Those panels just sit in grooves. The tenons are sized to fit the grooves as well. Panels just sit in the grooves, no glue allowed. There is a product called Space Balls. Just small foam rubber balls that sit in the grooves, and lock the panel in place. They will allow the panels to shrink and swell, though. On the doors I made a long time ago, one small brad into the center of the panel, top and bottom, locked the panel in place. Panel was still free to expand and contract. Just didn't rattle.

Grooves? Use the two outside cutters of a dado set. Set to the middle of the board's edge. Set the depth about 1/2" or so deep. Size the rest to that groove.

Raised panels, or flat ones???


----------



## SCOTSMAN (Aug 1, 2008)

Have fun safely.I would say why not try the pocket jig type holes. I bought or had bought for me a pocket jig for Christmas although I have yet to try it,from what I hear however it is a great way to build cabinetry. Alistair


----------



## bondogaposis (Dec 18, 2011)

With plywood panels you can use stub tenons and glue up the whole thing, panel and all, for a very sturdy door.


----------



## joeyinsouthaustin (Sep 22, 2012)

We use MDF panels in bathrooms all the time. Once properly painted they will be just fine. Groove and tenon is the way to go. I use 3/8" MDF for flat panels, and rabbet them down to fit the 1/4 groove. Hope that is helpful


----------



## TheWoodenOyster (Feb 6, 2013)

Thanks for the tips guys. I was thinking about stub tenons, which I assume is similar to tongue and groove? I suppose once you glue it all up, it would be more than solid.

Joey, glad to hear mdf is ok once it is painted. I was thinking that might be the case, but just wanted to hear it from someone else.


----------



## Loren (May 30, 2008)

1. you can plug pocket screw holes. I assume the work
will be painted. Dowels are fine too. Saddle joints are
strong and easy to cut on the table saw with a jig that
holds the work on end. They look cool too but if the work
is painted that doesn't matter.

2. don't worry about it. If the doors are inset, make
them slightly undersized or the same size as the opening 
and carefully trim and shape with hand planes to fit the 
openings with a consistent reveal all around. I like 3/32".
Pay attention to the shadow line most of all. Even if
the door isn't perfectly fitted the shadow line can be
manipulated to make it appear to be when closed.

3. Use exactly the right amount of glue. 

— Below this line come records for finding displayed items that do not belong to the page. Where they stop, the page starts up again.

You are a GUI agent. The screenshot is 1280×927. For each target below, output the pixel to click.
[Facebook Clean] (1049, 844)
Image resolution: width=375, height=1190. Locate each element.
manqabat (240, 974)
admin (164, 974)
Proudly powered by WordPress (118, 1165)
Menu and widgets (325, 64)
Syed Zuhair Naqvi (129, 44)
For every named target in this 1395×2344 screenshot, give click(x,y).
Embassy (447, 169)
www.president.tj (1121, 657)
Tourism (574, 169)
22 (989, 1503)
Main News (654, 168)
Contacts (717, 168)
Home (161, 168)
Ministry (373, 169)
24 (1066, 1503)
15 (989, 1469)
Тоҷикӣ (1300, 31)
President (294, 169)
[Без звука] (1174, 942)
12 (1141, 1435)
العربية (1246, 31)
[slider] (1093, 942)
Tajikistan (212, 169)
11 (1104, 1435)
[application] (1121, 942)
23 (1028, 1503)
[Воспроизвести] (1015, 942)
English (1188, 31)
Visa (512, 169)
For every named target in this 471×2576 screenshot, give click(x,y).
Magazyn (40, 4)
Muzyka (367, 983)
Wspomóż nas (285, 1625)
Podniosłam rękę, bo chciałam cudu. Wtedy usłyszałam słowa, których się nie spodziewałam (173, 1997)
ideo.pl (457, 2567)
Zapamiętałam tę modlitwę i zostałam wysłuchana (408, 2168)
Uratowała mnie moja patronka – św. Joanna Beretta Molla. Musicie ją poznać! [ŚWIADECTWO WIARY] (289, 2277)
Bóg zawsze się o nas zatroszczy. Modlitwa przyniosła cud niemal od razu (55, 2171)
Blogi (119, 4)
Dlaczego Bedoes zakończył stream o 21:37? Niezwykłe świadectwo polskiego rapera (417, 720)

Some folks are waxing faces so glue doesn't go in the pores
and removing the wax with mineral spirits after. I tried this
when gluing a guitar fingerboard recently and it worked
acceptably. For cabinet work I don't know if it's more
hassle than it's worth.

4. For paint grade work or veneer, it's great stuff generally. 
I glue MDF panels in generally and I like to think the
flatness of the MDF helps the frame stay a little flatter too.


----------



## TheWoodenOyster (Feb 6, 2013)

Thanks Loren. As usual, lots of useful info from you


----------



## pintodeluxe (Sep 12, 2010)

Stub tenon and groove construction is great for cabinet doors and frames. Make deeper mortises where strength is a concern. Frame and panel construction essentially solves wood movement issues. If it were a solid wood panel, you would make the panel slightly undersized, but mdf or plywood no problem.


----------



## wormil (Nov 19, 2011)

Stub tenons would be a good choice, mitered half laps would be another, or splined miters if the doors are smallish.


----------



## runswithscissors (Nov 8, 2012)

One point not mentioned is that all your joints must be based on every piece-ends and edges-being absolutely square. I mean rail to stile joints. If not, you will get a twisted or warped door that cannot be made flat. Don't count on powerful clamping to mitigate non-square material.


----------



## oldnovice (Mar 7, 2009)

Instead of MDF you can use double sided *MDO*!
This is the material the the California highway department uses for the large freeway signs.

The benefits of MDO:

takes paint beautifully
no grain to fill before painting
virtually no voids
stands up to water better than MDF
lighter than the same thickness of MDF
it doesn't create as much dust when cutting

I use it for many of my painted projects!


----------



## wormil (Nov 19, 2011)

Good call on the MDO.


----------



## shawnmasterson (Jan 24, 2013)

Something I haven't seen stated yet. I make my panels from 1/2" material with a rabbit. I do this so I have a nice area to screw the front to the drawer box. You can screw right into the panel.


----------